Ein Außenseiter als Liebling der Massen: Chaplin und sein Tramp

Mit seinem Tramp schuf Charlie Chaplin eine unverwechselbare Filmfigur, einen Außenseiter, der sich anders als andere Stummfilmkomiker weniger gegen die Tücken der Objekte als vielmehr gegen eine feindliche Gesellschaft durchsetzen musste. – Das Österreichische Filmmuseum zeigt noch bis 9. Januar eine Retrospektive von Chaplins Werk und Arte widmet der Kinolegende einen Programmschwerpunkt.

Melone, Stöckchen, Schnauz, viel zu große Schuhe und Hose – zur wohl bekanntesten Leinwandfigur machten diese Attribute Charlie Chaplins Tramp. Geprägt dürfte dieser Charakter auch von der eigenen Biographie des am 16. April 1899 in London geborenen Komikers sein. Als Sohn einer Entertainerfamilie hatte er alles andere als eine leichte Kindheit. Die Eltern ließen sich kurz nach seiner Geburt scheiden, der Vater starb früh an Alkoholsucht, die Mutter litt unter psychischen Problemen, sodass Charles und sein älterer Bruder Sidney auf der Straße und im Waisenhaus landeten. Doch schon mit acht Jahren wurde Charlie Mitglied einer Kindertanztruppe, neun Jahre später wurden er und Sidney vom Pantomimen Fred Karno für seine Music-Hall-Company engagiert.

Während der zweiten Amerikatournee dieser Truppe wurde Mack Sennett auf Chaplin aufmerksam und lud ihn nach Hollywood ein. Vom Schauspieler entwickelte er sich dort rasch zum Regisseur, löste sich von den Slapstick-Komödien, drehte zahlreiche Kurzfilme, in denen er die Figur des "Tramp" immer mehr ausformulierte, gründete 1919 mit Mary Pickford, D. W. Griffith und Douglas Fairbanks das Studio United Artists und drehte 1920 mit "The Kid" seinen ersten Langfilm. Hart an der Grenze zur Sentimentalität schrammt diese Geschichte um einen Landstreicher, der sich liebevoll um ein ausgesetztes Baby kümmert vorbei, gleichzeitig hat Chaplin gerade durch die Menschlichkeit und den Gefühlsreichtum ein Millionenpublikum erreicht.

Problemlos übertragen konnte er diesen Tramp vom amerikanischen Großstadtmilieu in "The Gold Rush" (1924) ins winterliche Alaska, wo er als Goldsucher mehrmals dem Hungertod nahe ist. Unvergesslich ist der Brötchentanz, die an einer Felskante schwankende Hütte oder das Festessen aus Schnürsenkeln als Spaghetti und Schuhsohle als Schnitzel-Ersatz. Mit Akribie rekonstruierte Chaplin für diesen Film die Welt des Alaska-Goldrausches von 1898 und orientierte sich auch bei der Story an einer zeitgenössischen Zeitungsmeldung.

Datensätze zum Auffinden angezeigter Elemente
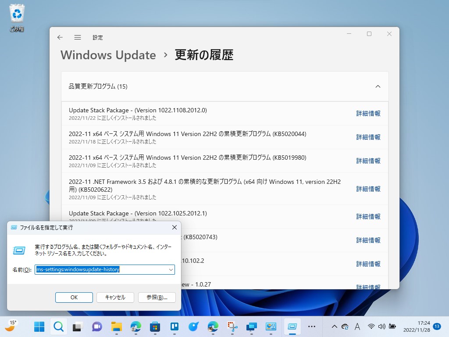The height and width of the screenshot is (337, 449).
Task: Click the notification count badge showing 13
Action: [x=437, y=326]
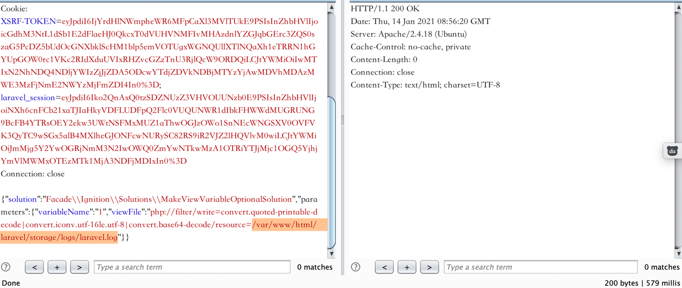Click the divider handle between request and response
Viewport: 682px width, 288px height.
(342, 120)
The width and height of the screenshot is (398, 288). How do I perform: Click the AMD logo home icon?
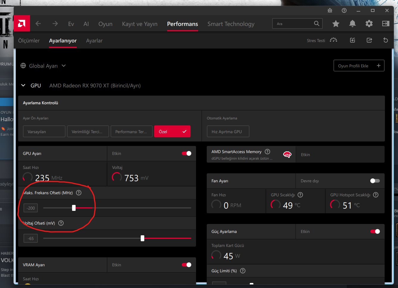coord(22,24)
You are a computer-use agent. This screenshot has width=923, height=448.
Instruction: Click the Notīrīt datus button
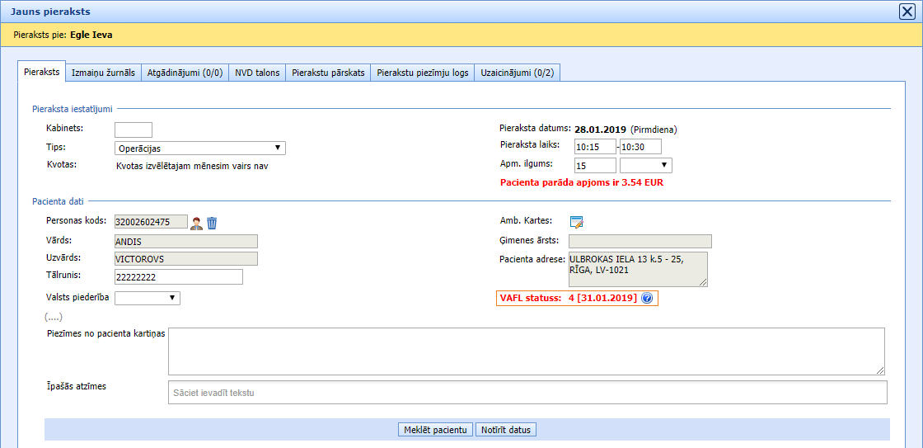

Aufgabenstellung:
1) Mit wem gründete Chaplin laut dem Text über Chaplins Tramp im Jahr 1919 das Studio United Artists?
2) Übernehmen Sie aus den Datensätzen unverändert die Zeilen ab der Zeile mit „You are a computer-use“ bis zum Ende der Datensätze, wobei beide Enden eingeschlossen sind. Lassen Sie die Bilder in Ihrer Antwort weg.

Die Antworten:
1) Mit Mary Pickford, D. W. Griffith und Douglas Fairbanks.

2)
You are a computer-use agent. This screenshot has width=923, height=448.
Instruction: Click the Notīrīt datus button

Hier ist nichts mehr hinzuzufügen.